Apollo grinned. Something else occurred to him. "You are still in Blue? I mean, this Green thing is just tomorrow?"

"Supposed to be today, too, but Boomer said he gave it to somebody else because he couldn't find me... but he also said he'd fight it if anyone suggested making it permanent. He does the squadron rosters, thank you very much."

"That's nice. He told me he wouldn't put his neck on the block for us."

"Well, he told me that, too, but he added he meant special favors. He's a fair man, Apollo. You know that. You just said so yourself."

"Yeah, you're right. I'm just gun-shy, I guess."

"Now why would you be? But this won't be easy for him, either, you know, not for a while. It'll help, having Tigh on our side."

"He's worse than fair," Apollo warned. "He's by the book. Besides, we agreed that he need to stay in Father's favor. After all, Commander Adama is very important to the Fleet—"

"Only if you buy that we have to go to Earth," Starbuck put in, as he usually did.

"Let's not get into that again. Not now. He's what's holding the Fleet together, you can agree with that, can't you?"

Reluctantly, Starbuck nodded.

"Then he needs to be able to trust Tigh. He has to have someone, and Boomer's going to be suspect, and Theni's his baby girl..."

"Okay, you win. You want me to smile at him next time we pass in the hall?"

"Gods, no."

"Good."

"And speaking of Boomer—you never answered my question." That was just curiosity, he told himself.

"Which question?"

"Where were you all day?

"Well, after I couldn't find Boomer, I went looking for Cassie, took her for kava and pastry and broke the news—what?"

"Kava and pastry?
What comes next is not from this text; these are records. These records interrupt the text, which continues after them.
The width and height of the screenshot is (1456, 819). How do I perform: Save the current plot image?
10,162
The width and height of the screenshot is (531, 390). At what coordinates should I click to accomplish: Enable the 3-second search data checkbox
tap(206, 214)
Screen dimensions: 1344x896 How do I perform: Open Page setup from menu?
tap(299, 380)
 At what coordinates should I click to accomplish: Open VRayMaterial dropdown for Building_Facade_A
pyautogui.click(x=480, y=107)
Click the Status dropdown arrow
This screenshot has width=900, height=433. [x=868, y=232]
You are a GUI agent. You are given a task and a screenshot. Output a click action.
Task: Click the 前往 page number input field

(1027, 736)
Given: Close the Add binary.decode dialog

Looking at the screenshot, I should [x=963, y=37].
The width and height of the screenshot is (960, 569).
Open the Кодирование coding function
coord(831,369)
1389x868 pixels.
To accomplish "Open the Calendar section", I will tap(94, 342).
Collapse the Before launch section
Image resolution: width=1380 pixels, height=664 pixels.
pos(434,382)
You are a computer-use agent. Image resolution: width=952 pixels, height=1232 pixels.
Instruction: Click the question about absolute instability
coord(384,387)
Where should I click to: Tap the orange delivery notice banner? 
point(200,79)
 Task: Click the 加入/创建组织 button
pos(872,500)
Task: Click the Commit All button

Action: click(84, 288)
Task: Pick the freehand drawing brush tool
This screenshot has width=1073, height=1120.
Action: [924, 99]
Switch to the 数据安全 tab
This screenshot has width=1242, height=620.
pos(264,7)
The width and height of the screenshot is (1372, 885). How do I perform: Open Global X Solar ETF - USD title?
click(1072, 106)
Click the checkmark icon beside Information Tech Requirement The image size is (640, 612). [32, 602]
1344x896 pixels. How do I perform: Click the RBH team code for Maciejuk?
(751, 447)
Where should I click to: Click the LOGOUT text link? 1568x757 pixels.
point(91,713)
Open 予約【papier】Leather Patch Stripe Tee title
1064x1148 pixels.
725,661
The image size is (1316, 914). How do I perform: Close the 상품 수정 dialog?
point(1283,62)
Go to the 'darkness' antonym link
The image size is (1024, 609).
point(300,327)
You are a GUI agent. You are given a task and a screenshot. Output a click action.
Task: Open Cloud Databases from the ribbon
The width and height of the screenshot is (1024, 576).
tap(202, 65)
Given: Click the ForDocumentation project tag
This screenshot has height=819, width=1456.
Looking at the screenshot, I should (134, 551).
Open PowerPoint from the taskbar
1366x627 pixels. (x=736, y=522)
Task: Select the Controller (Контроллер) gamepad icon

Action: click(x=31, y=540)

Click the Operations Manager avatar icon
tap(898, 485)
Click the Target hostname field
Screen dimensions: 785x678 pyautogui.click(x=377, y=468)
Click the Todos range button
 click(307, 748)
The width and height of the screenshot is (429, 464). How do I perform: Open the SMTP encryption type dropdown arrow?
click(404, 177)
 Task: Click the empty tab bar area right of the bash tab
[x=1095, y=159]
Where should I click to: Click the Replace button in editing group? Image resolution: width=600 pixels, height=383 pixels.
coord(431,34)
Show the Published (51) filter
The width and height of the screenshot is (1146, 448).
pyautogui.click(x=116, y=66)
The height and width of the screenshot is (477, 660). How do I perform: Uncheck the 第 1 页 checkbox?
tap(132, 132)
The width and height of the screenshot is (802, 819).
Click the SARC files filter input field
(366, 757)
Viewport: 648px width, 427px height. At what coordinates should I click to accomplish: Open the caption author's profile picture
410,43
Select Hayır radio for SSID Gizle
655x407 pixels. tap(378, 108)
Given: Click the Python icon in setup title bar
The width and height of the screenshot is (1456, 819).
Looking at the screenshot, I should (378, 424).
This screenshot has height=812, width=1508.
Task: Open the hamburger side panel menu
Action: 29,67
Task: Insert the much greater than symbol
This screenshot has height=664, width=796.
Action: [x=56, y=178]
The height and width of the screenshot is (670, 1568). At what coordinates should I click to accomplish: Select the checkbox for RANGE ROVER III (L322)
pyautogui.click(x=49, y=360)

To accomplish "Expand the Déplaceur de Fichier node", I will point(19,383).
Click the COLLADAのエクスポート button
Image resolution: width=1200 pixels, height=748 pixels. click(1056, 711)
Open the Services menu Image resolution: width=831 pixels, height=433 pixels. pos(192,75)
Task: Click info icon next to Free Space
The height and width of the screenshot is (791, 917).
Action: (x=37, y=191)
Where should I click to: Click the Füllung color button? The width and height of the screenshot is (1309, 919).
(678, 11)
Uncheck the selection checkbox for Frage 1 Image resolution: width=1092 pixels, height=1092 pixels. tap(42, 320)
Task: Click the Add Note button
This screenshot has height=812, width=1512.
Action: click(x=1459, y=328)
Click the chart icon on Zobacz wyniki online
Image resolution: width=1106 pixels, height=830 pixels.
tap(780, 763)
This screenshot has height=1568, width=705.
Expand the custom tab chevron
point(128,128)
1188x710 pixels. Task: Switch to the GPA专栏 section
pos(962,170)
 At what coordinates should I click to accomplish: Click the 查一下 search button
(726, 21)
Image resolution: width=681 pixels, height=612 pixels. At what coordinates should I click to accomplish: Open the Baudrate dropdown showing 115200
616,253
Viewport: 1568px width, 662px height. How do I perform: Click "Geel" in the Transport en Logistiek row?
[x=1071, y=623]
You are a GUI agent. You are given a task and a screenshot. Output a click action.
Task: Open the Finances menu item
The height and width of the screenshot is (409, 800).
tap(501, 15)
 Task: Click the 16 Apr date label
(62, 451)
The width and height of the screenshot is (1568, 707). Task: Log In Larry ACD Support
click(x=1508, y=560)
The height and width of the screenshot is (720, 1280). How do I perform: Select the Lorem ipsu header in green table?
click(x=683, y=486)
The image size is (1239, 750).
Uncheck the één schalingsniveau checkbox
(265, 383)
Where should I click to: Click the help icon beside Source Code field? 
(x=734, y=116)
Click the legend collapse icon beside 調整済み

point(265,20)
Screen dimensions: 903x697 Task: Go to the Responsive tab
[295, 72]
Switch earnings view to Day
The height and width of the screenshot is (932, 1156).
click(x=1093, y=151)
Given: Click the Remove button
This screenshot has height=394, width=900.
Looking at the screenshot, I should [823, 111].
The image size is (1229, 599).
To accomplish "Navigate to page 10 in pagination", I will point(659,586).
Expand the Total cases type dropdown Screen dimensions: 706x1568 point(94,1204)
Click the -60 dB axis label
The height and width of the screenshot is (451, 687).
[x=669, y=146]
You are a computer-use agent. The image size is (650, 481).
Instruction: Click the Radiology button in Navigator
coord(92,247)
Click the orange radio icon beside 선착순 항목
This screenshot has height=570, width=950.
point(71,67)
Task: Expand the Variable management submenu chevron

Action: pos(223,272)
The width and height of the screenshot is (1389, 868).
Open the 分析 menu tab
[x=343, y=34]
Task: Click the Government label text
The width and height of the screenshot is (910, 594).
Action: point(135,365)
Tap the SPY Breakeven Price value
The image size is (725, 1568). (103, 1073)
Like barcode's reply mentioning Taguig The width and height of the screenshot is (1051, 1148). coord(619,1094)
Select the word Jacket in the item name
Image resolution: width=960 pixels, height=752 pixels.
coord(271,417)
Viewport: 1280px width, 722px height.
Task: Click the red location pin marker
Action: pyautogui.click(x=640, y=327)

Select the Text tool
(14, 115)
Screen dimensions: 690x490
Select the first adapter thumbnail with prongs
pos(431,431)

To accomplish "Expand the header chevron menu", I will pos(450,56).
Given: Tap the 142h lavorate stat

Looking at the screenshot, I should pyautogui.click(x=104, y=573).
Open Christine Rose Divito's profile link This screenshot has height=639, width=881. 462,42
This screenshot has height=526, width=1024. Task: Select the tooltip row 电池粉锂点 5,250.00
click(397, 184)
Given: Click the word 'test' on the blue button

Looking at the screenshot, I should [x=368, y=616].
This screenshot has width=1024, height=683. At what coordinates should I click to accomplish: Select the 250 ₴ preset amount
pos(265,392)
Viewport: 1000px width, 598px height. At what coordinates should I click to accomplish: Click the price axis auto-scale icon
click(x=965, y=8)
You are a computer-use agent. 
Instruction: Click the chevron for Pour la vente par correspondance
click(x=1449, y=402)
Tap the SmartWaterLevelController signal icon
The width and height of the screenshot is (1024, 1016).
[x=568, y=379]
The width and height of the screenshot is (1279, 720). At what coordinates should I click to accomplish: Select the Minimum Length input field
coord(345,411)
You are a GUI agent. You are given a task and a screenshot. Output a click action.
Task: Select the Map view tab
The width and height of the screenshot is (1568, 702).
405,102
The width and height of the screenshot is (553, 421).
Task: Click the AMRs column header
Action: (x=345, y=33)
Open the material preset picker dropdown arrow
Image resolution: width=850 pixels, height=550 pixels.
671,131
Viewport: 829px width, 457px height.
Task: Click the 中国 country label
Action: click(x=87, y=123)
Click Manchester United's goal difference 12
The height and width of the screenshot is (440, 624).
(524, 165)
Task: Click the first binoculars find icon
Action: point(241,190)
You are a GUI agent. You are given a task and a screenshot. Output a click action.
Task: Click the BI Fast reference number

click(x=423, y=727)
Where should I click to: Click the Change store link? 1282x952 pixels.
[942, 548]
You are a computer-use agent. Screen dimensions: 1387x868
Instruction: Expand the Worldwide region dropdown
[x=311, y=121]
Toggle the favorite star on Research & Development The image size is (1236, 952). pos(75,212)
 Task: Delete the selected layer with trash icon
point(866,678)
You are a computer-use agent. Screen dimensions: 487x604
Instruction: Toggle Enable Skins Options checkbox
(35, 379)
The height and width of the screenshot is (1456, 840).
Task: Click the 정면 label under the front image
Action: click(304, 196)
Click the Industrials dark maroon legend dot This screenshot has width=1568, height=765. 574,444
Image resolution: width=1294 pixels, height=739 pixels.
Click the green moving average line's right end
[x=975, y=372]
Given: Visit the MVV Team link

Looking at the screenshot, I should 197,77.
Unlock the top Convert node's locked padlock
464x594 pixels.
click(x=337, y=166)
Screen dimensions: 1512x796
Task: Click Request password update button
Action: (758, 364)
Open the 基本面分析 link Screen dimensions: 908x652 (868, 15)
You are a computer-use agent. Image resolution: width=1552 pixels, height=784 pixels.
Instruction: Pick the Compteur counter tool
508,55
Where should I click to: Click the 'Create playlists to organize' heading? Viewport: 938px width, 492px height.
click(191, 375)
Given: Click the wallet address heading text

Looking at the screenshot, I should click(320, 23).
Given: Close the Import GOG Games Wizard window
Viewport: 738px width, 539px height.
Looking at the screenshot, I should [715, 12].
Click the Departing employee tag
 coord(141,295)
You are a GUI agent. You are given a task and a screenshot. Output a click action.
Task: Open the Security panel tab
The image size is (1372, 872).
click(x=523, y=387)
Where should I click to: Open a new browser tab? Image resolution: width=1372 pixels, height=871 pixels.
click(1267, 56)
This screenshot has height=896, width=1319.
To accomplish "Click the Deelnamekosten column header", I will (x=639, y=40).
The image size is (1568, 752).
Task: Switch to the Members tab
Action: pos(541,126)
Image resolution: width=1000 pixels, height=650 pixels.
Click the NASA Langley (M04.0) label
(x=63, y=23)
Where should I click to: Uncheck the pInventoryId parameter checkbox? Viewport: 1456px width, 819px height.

I should have tried that."

"It never hurts," Starbuck observed.

"So if you show up with food, I should beware?"

Starbuck smiled enigmatically. "I'm not the predictable one... Of course, after last night, neither are you. Not that I mind. So, after Cassie finished psychoanalyzing me, I went back to the barracks and still didn't find Boomer, though I ran into Giles..."

The worm of jealousy raised its head, looked at Starbuck, tried to picture him with the hero-worshipping young ensign, failed utterly, and lay back down again. Apollo was a bit dismayed at how quickly it had reappeared when he dropped his guard against it. He was going to have to work at it. Keeping that piece of window-pane had been a good idea after all. Not entirely new, this reborn Apollo, he admitted.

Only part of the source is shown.